ACTION ITEM A:
Answer these questions from the blog post:
(i) Which book does the writer like better than Journey to the Unseen World?
(ii) If the writer's dad can't breathe well enough on his own off the ventilator, what will be done?
(iii) On what date should the writer finish the Master's Degree?
ACTION ITEM B: Turn the blog post's paragraph beginning "I'm reading The Hereafter" into a short bulleted list that keeps its main facts.

** Opening EXCERPT block **

Sunday, February 06, 2005

Death for the Living

With things that have been going on lately I've been thinking about death. Not in a morbid sense, don't get me wrong. But I do think pondering death and preparing for it is important because we all face it.

I'm reading The Hereafter by Ayatullah Dastghaib Shiraazi. I like it better than Journey to the Unseen World because the latter's main aim seems to be to frighten whereas this one seems mor evenhanded. Lari's Resurrection Judgment & The Hereafter is also pretty good but not as much to the point as Shiraazi - I appreciate the conciseness. It also has done a good job of explaining Barzakh - the time after death but before the Day of Judgment. I recommend the book to anyone curious on the subject; the Khoei Center Online Library has it. I thought to myself if I have children someday I would read to them about these things even when they're young; not in a way to scare them, but I think it is very important stuff to know and keep in mind. Plus it would do me good to reread it now and then to reset priorities.

Today I visited dad at the hospital. I guess he'd been pretty awake yesterday but today he was totally out. Tomorow they're supposed to take him off the ventilator and he'll breathe on his own or if he can't do that well enough they'll do a tracheotomy, or so one of the doctors said but a nurse said something different. So I am hopeful we'll see more change for the positive this week, insha'allah.

Then my brother and I went to the viewing for Scott Hulen, his neighborhood childhood friend who committed suicide last week. Jeff is supposed to be a pall bearer tomorrow. He was not up to really looking at the body. I went to look at it, and Scott looked very fake because they had so much makeup on him. His eyes were closed but they didn't look right either, I'm guessing because he had shot himself in the temple and it probably messed up his eye. I feel so angry that Scott did this to his family and friends. I'm sorry that whatever was wrong he didn't get help and stay around for his family and loved ones.

While I was there I was thinking about this strange ritual of viewing the body. Some families do it and some others don't. I wonder if the purpose is for people to see him one last time and say good-bye, or morbid curiosity, or both. I wonder if Scott's soul was hanging around his body and listening to all the people talk and if he was regretting what he'd done but now can't undo. Islamic rituals seem to be about getting the body in the ground as quickly as possible, but many cultures delay the burial.

I take some comfort in the ideas that our deeds and prayers for loved ones in the time after their deaths can be helpful to them and comforting to them, and I also found it interesting that they do come around us in a manner of speaking during Barzakh.

I have a huge graduate school thing due this week and I'm still not very far on it. I will need to take a sub day to finish it I guess. I'm thinking Tuesday, insha'allah, since it is due Wednesday. I talked to my advisor and moved up the date of my last class so I am excited to say I should be finished with my Master's Degree June 8 and then have most of the summer without having to worry about it.

** Closing EXCERPT block **
** Opening DATASET EXCERPT block **

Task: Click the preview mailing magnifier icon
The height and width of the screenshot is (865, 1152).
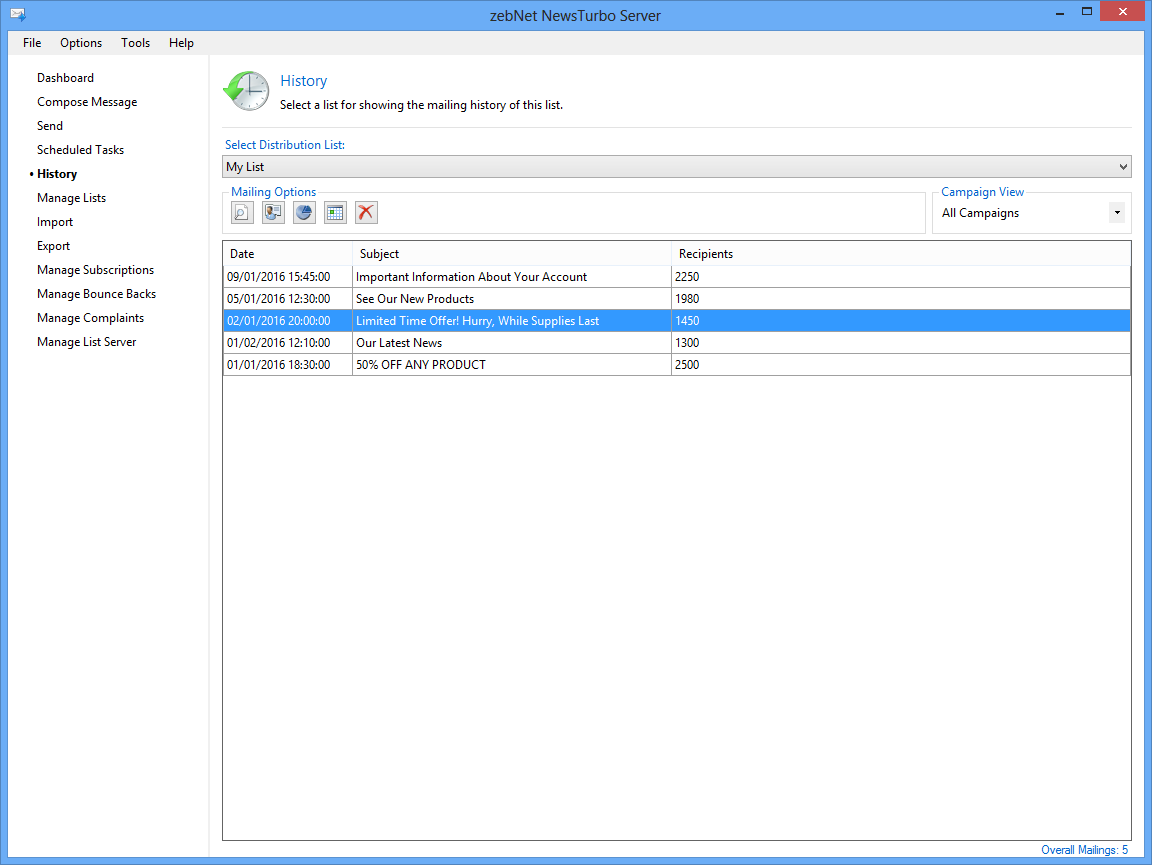Action: click(x=242, y=212)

** Closing DATASET EXCERPT block **

ANSWER AREA A:
(i) The Hereafter by Ayatullah Dastghaib Shiraazi.
(ii) A tracheotomy.
(iii) June 8.

ANSWER AREA B:
- Currently reading The Hereafter by Ayatullah Dastghaib Shiraazi.
- Preferred to Journey to the Unseen World, which seems mainly meant to frighten. This one is more evenhanded.
- Lari's Resurrection Judgment & The Hereafter is also good but less to the point than Shiraazi's more concise book.
- It explains Barzakh well: the time after death but before the Day of Judgment.
- Recommended to anyone curious about the subject. It is available at the Khoei Center Online Library.
- The writer would read these things to any future children, even young ones, as important knowledge rather than to scare them.
- Rereading it now and then would help the writer reset priorities.